Wednesday, 10/30/2024 9:36:51 PM

Wednesday, October 30, 2024 9:36:51 PM

Post# of 833897
Available capital under the enterprise regulatory capital framework excludes the stated value of the senior preferred stock ($120.8 billion) and other specified amounts in the table below. As a result of these exclusions, we had a deficit in available capital as of June 30, 2024, despite having a positive net worth under accounting principles generally accepted in the United States of America (“GAAP”).
We had a $229 billion shortfall of our available capital (deficit) to the adjusted total capital requirement (including buffers) of $184 billion under the standardized approach of the enterprise regulatory capital framework as of June 30, 2024. Our capital shortfall declined by $14 billion from December 31, 2023 to June 30, 2024, primarily as a result of the increase in our retained earnings during the first half of 2024 and the impact of the amendments to the enterprise regulatory capital framework that became effective in April 2024.

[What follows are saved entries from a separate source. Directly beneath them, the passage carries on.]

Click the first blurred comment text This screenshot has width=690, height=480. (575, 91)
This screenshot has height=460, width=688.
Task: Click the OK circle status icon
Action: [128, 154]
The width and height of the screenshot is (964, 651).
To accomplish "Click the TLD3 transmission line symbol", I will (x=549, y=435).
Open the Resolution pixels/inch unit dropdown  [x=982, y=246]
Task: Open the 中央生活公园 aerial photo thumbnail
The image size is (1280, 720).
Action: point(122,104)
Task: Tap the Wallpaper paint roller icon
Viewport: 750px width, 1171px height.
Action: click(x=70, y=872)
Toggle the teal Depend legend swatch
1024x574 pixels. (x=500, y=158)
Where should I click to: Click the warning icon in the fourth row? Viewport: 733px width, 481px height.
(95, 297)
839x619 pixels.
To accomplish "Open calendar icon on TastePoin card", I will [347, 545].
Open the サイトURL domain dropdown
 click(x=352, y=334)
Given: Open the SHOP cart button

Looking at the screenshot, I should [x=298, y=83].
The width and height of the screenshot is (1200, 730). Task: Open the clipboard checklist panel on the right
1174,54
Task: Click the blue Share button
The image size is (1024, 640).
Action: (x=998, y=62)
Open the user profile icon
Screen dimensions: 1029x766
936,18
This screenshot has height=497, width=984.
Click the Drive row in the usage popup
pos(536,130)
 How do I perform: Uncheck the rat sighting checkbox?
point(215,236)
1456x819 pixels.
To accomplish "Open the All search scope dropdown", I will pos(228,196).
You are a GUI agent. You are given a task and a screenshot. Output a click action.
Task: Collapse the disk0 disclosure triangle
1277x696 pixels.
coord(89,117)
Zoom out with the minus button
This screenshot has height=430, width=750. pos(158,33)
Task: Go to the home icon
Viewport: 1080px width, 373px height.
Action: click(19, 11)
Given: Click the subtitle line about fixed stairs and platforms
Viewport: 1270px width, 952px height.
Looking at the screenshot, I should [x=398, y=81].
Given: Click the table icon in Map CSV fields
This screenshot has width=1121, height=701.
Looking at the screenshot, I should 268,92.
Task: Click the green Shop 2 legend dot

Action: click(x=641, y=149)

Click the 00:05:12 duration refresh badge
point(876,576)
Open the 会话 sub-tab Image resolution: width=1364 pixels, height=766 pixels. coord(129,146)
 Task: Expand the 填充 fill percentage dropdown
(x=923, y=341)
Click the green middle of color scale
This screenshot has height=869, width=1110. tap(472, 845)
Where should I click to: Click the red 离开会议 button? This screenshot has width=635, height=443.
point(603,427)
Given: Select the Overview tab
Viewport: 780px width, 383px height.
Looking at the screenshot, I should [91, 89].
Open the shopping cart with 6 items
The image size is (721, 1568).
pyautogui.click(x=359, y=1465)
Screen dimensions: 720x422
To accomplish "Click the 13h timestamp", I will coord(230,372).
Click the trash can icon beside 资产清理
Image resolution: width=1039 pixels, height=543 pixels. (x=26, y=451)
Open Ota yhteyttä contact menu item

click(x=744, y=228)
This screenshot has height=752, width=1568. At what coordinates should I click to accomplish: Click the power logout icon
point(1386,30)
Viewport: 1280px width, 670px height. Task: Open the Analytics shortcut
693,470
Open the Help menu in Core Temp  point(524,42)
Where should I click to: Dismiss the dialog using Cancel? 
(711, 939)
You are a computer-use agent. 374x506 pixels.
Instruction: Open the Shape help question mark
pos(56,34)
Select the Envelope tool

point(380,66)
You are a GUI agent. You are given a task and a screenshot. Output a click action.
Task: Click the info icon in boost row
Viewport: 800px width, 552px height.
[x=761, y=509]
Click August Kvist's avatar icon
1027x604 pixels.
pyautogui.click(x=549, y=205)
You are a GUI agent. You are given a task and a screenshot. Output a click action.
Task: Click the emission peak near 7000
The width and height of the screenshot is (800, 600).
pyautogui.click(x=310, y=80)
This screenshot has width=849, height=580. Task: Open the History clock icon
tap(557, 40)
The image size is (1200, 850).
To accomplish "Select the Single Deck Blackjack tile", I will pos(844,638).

So you think new money (Wall Street, hedge funds, Warren Buffett, whoever)-is going to make up the $120 billion "shortfall" due to the SPSA, then R/S shares, then further dilute the new shareholders with another capital raise? That's never going to happen, which is why this hasn't been resolved in over 15 years. The gov't has boxed itself into a corner and is too stubborn to admit it's overreach. The Treasury is attempting to use the earning power of the GSE's to extract more money from the companies thru outside investors.
Which goes back to my original comment-the whole thing is a charade.